Ils sont un millier à se lancer dans la course pour siéger à l’Assemblée Nationale du Mali. Ils, ce sont des anciens députés et des personnes qui aspirent à ce statut. A noter que cette année, plusieurs opérateurs économiques sont descendus dans l’arène pour le scrutin du 1er juillet prochain. La plupart déclarent que c’est une façon pour eux de pouvoir mieux servir le chef de l’Etat. Vrai ou faux?

Pense qui voudra. Tout ce que l’on sait aujourd’hui, c’est que plus d’un croit qu’il faut être avec l’homme du 26 mars 1991 pour jouir de tout ce que l’on veut dans ce pays.

Manque de slogans

Contrairement aux élections présidentielles, pour les législatives et toutes les autres échéances électorales de proximité, les candidats montrent généralement une pauvreté criarde de slogans pour faire la campagne. Toute chose à laquelle une solution semble trouvée cette année. En effet, pour les législatives à venir, qu’il s’agisse des candidats indépendants ou ceux issus des partis politiques, tout le monde utilise le nom du président de la République comme slogan de campagne.
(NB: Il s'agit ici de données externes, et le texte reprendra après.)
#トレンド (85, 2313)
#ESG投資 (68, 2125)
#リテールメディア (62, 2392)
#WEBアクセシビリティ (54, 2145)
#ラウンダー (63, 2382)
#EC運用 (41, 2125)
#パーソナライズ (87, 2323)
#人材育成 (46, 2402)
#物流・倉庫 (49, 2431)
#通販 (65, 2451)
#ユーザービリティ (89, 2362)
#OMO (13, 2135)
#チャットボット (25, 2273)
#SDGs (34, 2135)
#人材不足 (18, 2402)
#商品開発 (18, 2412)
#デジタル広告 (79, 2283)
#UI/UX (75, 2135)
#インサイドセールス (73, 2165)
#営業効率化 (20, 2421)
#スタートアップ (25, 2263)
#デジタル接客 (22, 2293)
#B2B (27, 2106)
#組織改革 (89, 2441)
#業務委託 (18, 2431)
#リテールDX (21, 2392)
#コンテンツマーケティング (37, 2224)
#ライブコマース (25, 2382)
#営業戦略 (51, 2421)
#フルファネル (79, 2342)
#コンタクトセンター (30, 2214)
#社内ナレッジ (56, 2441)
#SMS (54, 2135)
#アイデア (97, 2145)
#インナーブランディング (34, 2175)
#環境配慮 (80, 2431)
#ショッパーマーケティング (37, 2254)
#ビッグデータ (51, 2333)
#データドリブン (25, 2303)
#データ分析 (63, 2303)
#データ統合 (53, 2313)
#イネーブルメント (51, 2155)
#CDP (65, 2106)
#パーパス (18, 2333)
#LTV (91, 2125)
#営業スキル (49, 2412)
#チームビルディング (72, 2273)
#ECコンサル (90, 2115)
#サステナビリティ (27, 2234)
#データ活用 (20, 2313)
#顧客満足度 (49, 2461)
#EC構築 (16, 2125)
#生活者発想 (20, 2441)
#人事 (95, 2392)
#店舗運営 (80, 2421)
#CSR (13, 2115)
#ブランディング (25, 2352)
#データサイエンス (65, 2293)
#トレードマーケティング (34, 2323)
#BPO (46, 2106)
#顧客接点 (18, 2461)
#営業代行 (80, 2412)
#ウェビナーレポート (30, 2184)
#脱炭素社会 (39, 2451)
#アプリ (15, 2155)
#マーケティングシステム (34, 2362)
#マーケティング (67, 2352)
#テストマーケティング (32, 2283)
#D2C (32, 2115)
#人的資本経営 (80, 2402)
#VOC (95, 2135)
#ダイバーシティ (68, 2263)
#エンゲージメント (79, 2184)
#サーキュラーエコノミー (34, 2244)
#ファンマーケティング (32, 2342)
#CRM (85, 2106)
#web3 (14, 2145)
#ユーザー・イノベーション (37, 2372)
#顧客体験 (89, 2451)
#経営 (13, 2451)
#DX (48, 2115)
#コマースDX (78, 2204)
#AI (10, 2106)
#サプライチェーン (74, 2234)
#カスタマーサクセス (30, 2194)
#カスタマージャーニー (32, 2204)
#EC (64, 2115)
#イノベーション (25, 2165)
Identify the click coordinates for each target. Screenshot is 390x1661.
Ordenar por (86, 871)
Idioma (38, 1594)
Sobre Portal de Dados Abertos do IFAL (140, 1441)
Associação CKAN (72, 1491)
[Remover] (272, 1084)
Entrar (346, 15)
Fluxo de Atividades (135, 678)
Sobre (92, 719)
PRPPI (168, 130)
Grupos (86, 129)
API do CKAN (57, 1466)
C’est ainsi qu’on aura vu le week-end dernier, lors de la diffusion des messages, certains déclarer à la télé qu’ils sont les candidats proches d’ATT, et sont animés du souci de l’accompagner tout au long de ce mandat qu’il vient d’entamer.

Même les responsables des partis porte-parole de leurs candidats n’échappent pas à la règle. Pourquoi tout cela? Nul doute que parce que tout le monde a compris qu’ATT est devenu celui par qui on peut mieux se faire “vendre” au Mali.

Aujourd’hui, celui-ci, on sait, est adoré par les populations presque partout sur l’étendue du territoire national. De ce fait, il est celui dont le nom peut mobiliser foule, faire passer quelqu’un aux termes de ce scrutin attendu pour le 1er juillet 2007.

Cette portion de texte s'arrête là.